The field to which this disclosure relates is clinical micro-array technology, for instance clinical research and clinical diagnosis.

BACKGROUND

Micro-array technology has developed over the past decade and more. It is employed in the investigation of biological molecules, in particular, nucleic acid and amino acid materials. Effective use has been made of the technology in understanding the genome and in drug discovery. It has been predicted that the technology would ultimately develop to enable practical use in the clinic, e.g. for clinical investigations and clinical diagnosis, but that prospect has seemed far off. Among reasons for this being only a long-term hope has been the very high cost of the required equipment, the time involved in carrying out assays, and the high level of experience and skill required.

As is well known, micro-arrays are used by creating a field of features or spots of different analytes that are tagged or marked if certain components are present. While marking has often been by radioisotope tags, fluorescent tags have come into wide usage for a number of reasons including the ease by which the materials can be handled and out of safety considerations. Typically it is desired to represent an assay by a complete image of an array, or small set of related arrays.
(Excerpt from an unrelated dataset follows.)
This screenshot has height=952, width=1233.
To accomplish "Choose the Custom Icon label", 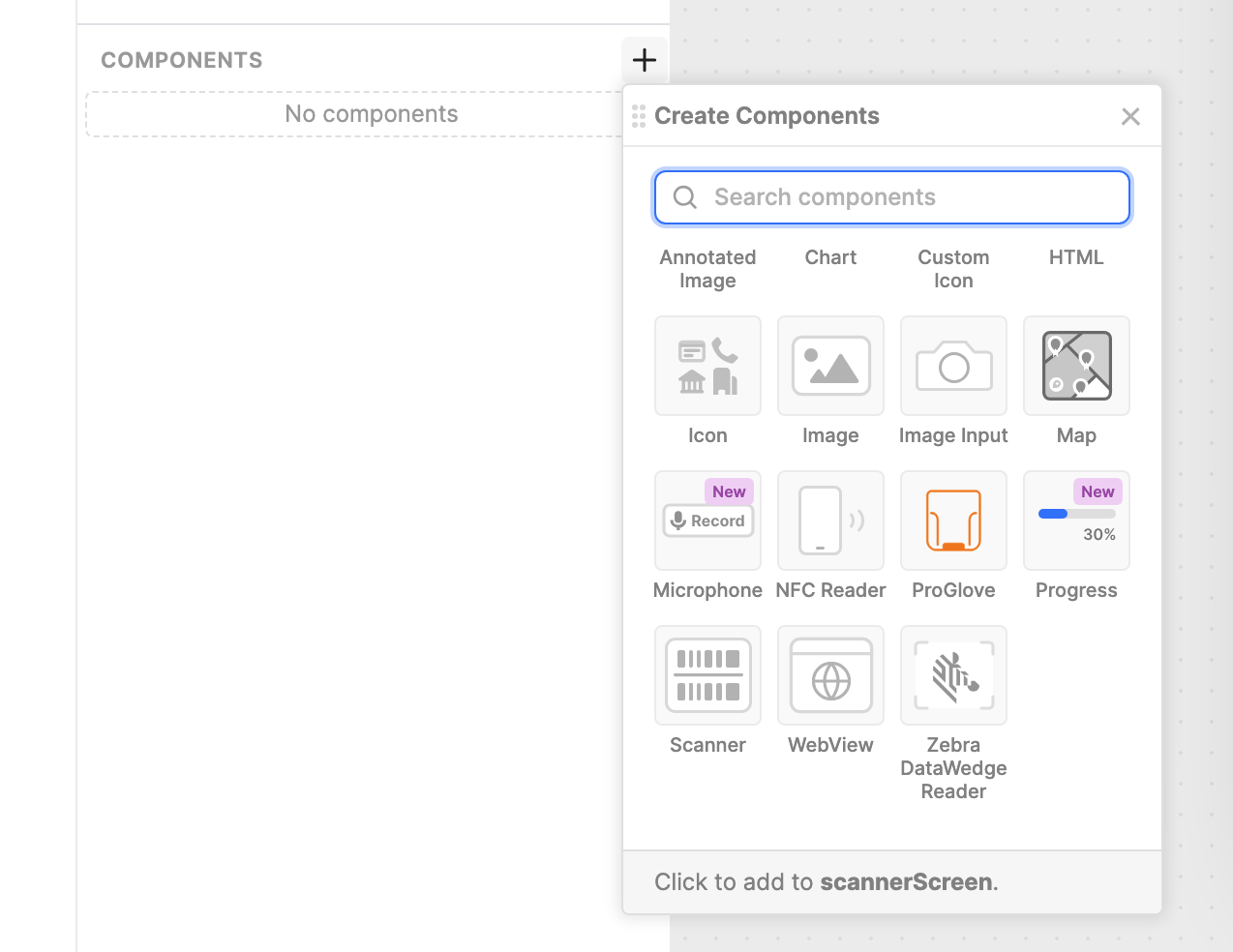I will coord(953,269).
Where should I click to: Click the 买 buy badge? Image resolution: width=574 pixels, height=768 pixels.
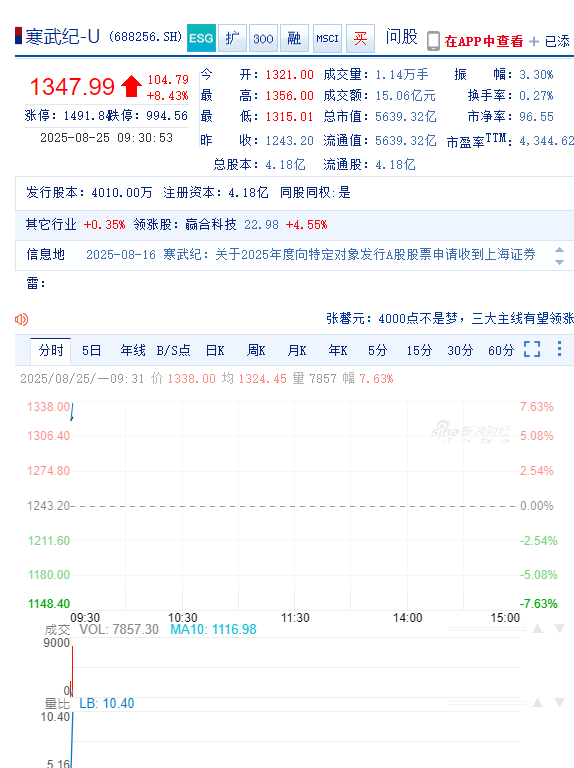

The reader of fluorescent micro-arrays is key to the use of the arrays. The reader records presence and degree of fluorescence at each of the precisely located features in the array in response to exposure to photoexcitation. After consideration of numerous arrangements for reader design, a few successful technologies have found acceptance. These universally have required precise and costly mechanical movements, as well as extensive optics or software. In one case, a rapidly oscillating scanner arm moves a tiny lens for reading one pixel at a time in one coordinate, in a confocal configuration, while the image of the array in the other coordinate is developed by precise, gradual advance using a microscope stage. (The stage is a device that creates precise movements of micron or sub micron accuracy and is costly to manufacture and along with the other components.) With this approach, software is used to assemble the image from the vast array of gathered pixels. Another technique has been to image highly magnified views of portions of the overall array, by use of precision stage movement between the taking of each of the series of magnified images of the small portions of the array, and then electronically merging or “stitching” the small field image frames together to electronically produce an image of the complete array. Prior proposals or speculation for employing a solid state array of sensors to image an entire array at one taking have not resulted in practical solution of the entire set of problems, i.e., simultaneously achieving high accuracy and high speed of operation at reasonable cost. As time has passed, and volume of production of readers has increased, the cost of those imaging systems that are successful, by elegant design, has been reduced from hundreds of thousands of today's U.S. dollars, in some instances to cost somewhat under one hundred thousand dollars. However, the prospect has seemed far off when volume production would enable the price for the readers to approach the cost that might make clinical usage attractive, e.g. a price of the order of twenty five thousand U.S. dollars or less.

SUMMARY

In general, a reader capable of practical clinical use, i.e. in clinical research, clinical diagnosis and monitoring, is found to be possible with a certain combination while observing certain constraints, and it can be implemented with generally available components found in other fields. Embodiments can satisfy the crucial low cost need for a clinical reader, along with need for reasonably high speed and ease of operation, and while achieving the high level of accuracy required for medical use.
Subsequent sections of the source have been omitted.